§ **Selected passage**

In order to look to the future, we have to forgive and forget. In D&C 58"42, it says "He who has repented of his sins, the same is forgiven and I the Lord remember them no more." If the Lord remembers them no more, then neither shoudl we. But it is sometimes easier to forgive someone else their trespasses than ourselves. I've often wondered why this is and I think its because Satan wants us to remember. He wants us to be sad and long for that Babylonian summer house.
"Let people repent. Let people grow. Believe that peopel can change and improve. The proviso, of course, is that repentance has to be sincere, but when it is and when honest effort is being made to progress, we are guilt of the greater sin if we keep remembering and recalling and rebashing someone with his or her earlier mistakes- and that someone might be ourselves. We can be so hard on ourselves- often much more so than on others. To be tied to earlier mistakes is the worst kind of wallowing in the past from which we are called to cease and desist."

§ **Problems and tasks**
(a) Render this sentence from the passage on forgiveness into Spanish: "But it is sometimes easier to forgive someone else their trespasses than ourselves."
(b) According to the passage on forgiveness, what does Satan want us to long for?
(c) Write out the portion of the passage on forgiveness between "In order to" and "Babylonian summer house.", inclusive.

§ **Raw data**
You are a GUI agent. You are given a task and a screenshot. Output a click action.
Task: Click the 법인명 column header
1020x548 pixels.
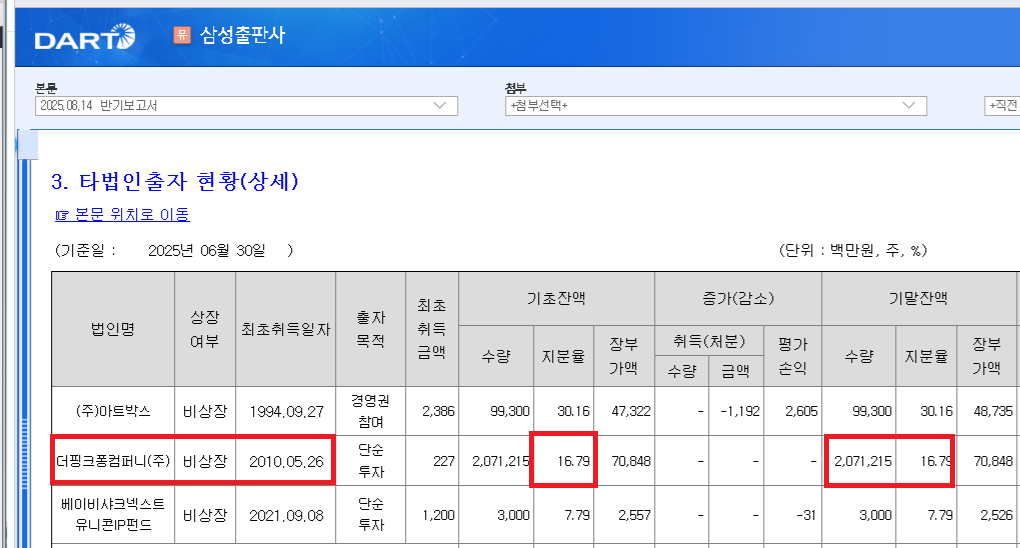113,328
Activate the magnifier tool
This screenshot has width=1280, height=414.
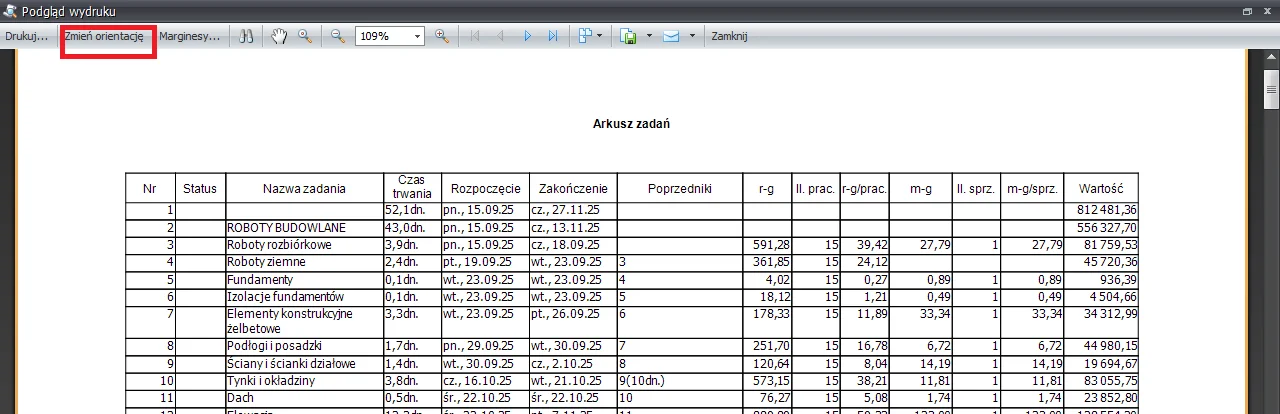(304, 36)
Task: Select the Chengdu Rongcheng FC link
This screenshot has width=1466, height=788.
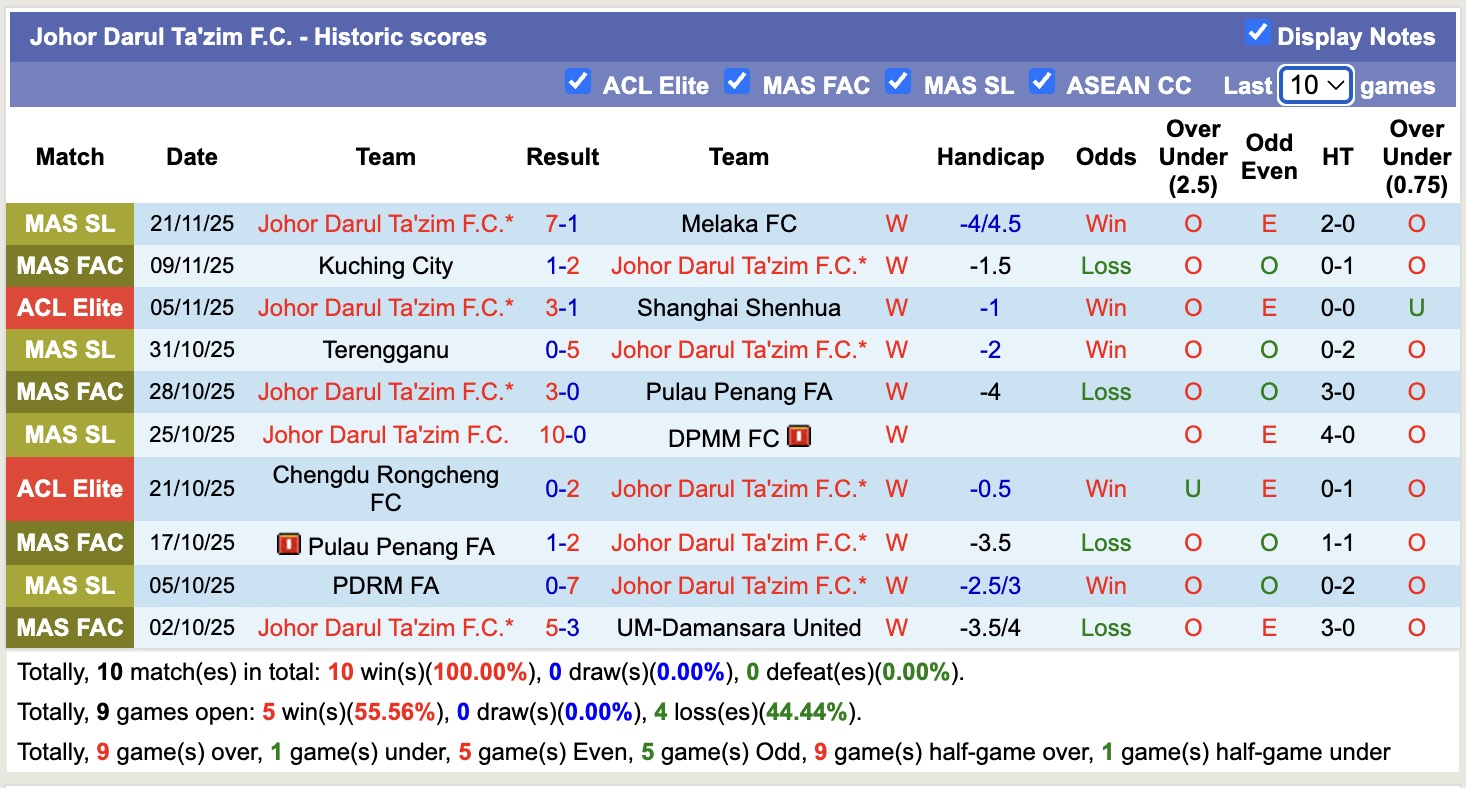Action: [385, 488]
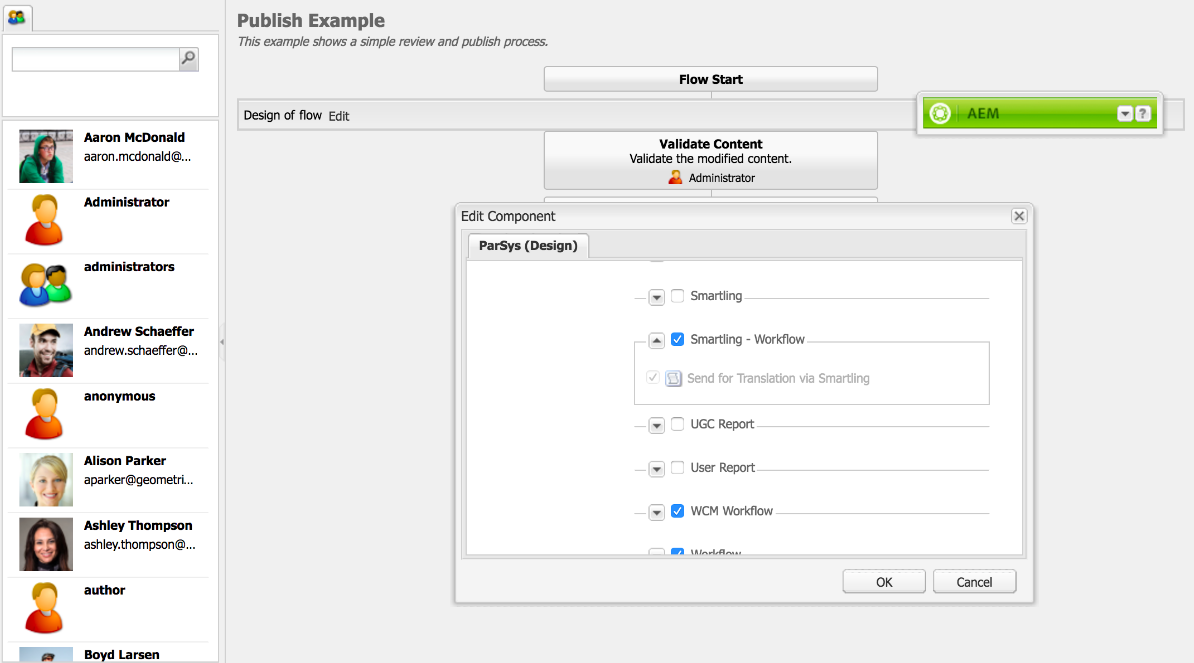This screenshot has height=663, width=1194.
Task: Select the users group tab icon
Action: click(17, 17)
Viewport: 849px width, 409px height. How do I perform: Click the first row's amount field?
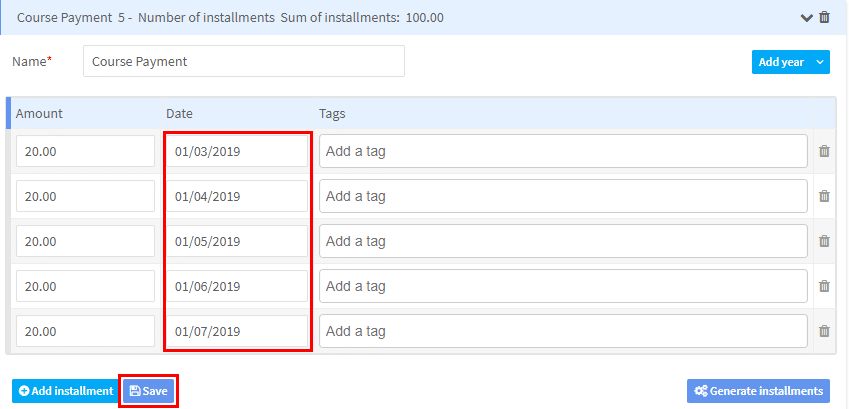click(86, 151)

§ **Responses by task**
(a) Pero a veces es más fácil perdonar a otra persona sus ofensas que a nosotros mismos.

(b) That Babylonian summer house.

(c)
In order to look to the future, we have to forgive and forget. In D&C 58"42, it says "He who has repented of his sins, the same is forgiven and I the Lord remember them no more." If the Lord remembers them no more, then neither shoudl we. But it is sometimes easier to forgive someone else their trespasses than ourselves. I've often wondered why this is and I think its because Satan wants us to remember. He wants us to be sad and long for that Babylonian summer house.